Spit Happens

And, I'll give you one guess who lobbed the loogie in Saturday's Cowboys-Falcons game. Yep. Your hero and mine: Terrell Owens.

I should be applauding Dallas' gritty victory in Atlanta, acknowledging the Cowboys' clinching of a playoff berth and previewing the Christmas Day showdown with the Philadelphia Eagles that will determine the NFC East champion. But instead, like the rest of the pigskin planet, we're left again shaking our heads and wagging our fingers at T.O.

Seems like I just bad-blogged Owens, but again, that was way back on Friday. Another day, another disaster. In the first quarter of Saturday night's game Owens and Falcons cornerback DeAngelo Hall begin, ya know, like you do, jawin'. Owens, however, punctuated his "yo mama wears Army boots" by spitting in Hall's face. Like child molesters in the big house, spitters are condemned even by sports' baddest boys.
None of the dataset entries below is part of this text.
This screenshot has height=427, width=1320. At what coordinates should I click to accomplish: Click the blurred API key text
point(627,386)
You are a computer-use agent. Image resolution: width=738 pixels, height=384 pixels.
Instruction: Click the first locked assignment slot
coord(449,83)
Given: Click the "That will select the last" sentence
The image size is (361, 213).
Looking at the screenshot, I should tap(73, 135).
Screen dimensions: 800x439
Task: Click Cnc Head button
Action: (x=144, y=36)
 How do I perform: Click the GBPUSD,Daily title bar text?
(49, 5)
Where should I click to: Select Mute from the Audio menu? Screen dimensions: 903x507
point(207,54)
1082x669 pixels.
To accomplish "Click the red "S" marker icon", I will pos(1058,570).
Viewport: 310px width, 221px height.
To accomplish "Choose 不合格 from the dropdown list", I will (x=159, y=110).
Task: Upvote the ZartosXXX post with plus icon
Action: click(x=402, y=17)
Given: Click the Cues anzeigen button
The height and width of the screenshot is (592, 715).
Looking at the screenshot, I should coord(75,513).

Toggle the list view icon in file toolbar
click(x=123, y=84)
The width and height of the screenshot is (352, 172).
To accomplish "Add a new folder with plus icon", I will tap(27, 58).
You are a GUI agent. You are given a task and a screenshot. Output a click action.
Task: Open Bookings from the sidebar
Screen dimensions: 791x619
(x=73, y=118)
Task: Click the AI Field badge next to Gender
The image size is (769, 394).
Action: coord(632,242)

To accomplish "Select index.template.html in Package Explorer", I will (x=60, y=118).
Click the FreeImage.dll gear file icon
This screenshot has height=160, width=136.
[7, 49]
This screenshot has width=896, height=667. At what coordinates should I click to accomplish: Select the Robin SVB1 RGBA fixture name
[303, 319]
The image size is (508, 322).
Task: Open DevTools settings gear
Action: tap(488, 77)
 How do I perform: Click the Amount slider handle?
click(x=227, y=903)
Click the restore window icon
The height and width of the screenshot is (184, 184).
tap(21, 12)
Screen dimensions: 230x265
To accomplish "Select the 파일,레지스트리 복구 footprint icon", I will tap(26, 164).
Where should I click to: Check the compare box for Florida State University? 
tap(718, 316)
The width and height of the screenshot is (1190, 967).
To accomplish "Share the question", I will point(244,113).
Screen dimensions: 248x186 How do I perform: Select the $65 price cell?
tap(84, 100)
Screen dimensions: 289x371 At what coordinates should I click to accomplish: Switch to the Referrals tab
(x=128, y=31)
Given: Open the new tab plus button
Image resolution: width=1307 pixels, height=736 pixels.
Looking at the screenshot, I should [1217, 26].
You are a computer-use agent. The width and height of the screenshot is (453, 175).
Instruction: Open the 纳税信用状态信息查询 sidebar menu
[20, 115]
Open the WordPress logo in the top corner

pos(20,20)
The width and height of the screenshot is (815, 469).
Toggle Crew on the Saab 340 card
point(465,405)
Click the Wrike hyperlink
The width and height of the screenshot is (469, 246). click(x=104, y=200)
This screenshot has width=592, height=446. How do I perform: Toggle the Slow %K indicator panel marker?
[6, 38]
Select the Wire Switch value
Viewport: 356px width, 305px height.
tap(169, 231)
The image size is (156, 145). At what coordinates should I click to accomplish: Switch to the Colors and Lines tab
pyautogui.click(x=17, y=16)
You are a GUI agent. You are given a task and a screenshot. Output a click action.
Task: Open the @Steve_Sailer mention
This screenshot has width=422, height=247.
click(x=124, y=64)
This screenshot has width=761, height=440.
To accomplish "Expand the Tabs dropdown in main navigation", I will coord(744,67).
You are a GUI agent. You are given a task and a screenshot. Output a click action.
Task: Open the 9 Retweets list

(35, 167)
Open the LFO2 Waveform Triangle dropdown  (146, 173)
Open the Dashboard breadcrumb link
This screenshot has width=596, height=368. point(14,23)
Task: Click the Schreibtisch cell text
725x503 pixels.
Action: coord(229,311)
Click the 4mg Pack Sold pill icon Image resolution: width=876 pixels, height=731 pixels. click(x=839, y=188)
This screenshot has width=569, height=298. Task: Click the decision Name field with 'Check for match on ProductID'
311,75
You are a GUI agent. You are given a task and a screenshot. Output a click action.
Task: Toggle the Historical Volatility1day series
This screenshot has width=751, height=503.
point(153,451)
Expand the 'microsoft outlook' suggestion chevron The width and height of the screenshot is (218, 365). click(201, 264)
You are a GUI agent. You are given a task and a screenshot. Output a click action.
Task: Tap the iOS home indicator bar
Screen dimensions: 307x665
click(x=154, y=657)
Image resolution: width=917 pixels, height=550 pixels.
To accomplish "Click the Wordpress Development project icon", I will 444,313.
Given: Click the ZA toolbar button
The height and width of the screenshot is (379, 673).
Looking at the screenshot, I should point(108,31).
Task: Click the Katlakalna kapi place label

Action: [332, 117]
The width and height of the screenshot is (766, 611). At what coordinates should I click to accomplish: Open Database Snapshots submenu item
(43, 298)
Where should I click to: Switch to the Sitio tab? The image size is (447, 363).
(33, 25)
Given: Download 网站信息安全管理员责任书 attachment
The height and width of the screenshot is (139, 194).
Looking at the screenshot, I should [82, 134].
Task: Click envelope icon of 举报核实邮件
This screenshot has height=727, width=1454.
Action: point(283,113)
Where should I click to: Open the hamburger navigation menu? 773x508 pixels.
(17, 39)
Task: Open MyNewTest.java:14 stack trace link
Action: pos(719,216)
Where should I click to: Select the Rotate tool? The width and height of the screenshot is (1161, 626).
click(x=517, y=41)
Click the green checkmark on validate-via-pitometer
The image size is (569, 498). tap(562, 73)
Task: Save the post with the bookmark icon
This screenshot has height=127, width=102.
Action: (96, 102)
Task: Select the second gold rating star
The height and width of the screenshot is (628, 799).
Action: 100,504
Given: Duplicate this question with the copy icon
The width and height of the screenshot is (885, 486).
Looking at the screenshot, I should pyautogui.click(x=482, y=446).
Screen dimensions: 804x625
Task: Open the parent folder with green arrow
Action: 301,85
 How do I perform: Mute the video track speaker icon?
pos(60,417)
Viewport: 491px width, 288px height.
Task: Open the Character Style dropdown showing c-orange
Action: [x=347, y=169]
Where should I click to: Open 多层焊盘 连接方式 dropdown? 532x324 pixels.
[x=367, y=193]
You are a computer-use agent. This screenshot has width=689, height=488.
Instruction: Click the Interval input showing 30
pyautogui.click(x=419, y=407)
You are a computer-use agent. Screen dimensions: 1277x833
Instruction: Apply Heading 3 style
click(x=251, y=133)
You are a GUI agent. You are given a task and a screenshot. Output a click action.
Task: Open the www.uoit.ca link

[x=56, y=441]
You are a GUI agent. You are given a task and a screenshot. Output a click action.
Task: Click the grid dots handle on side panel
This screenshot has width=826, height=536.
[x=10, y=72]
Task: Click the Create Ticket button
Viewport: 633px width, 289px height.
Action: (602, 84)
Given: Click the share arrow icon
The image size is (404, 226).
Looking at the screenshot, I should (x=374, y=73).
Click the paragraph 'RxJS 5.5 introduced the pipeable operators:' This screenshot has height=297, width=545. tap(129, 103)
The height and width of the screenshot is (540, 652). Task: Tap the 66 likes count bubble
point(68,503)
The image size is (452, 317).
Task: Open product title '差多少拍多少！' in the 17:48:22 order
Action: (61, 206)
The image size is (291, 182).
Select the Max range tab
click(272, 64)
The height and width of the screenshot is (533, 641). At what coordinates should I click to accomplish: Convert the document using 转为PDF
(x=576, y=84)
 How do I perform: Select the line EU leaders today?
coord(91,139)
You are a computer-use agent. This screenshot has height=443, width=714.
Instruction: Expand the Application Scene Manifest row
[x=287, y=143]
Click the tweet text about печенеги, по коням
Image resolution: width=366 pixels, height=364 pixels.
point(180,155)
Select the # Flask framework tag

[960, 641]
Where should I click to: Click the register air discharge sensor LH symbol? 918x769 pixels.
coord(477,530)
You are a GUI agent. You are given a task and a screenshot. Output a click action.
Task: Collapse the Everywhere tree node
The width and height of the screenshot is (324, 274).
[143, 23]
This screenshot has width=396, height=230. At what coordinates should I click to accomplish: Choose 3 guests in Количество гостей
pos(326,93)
T.O., who admitted to the spitting in a post-game interview on NFL Network, explained that "he kept buggin' me...kept getting in my face...kept aggravatin' me." Let the record show the incident occurred on the game's sixth play. Since no official saw the infraction and no penalty was called, Owens won't be suspended. There is precedent, however, for a hefty fine.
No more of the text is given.